> _DATA PROVIDED_:
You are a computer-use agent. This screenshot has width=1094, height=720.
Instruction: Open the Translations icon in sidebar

==

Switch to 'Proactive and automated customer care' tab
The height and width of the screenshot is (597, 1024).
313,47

> _EXERCISE DESCRIPTION_:
Everything above from the line containing "You are a computer-use" through the line containing "Instruction: Open the" must be copied exactly. Nothing outside that range belongs in the answer.

> _ANSWER BOX_:
You are a computer-use agent. This screenshot has width=1094, height=720.
Instruction: Open the Translations icon in sidebar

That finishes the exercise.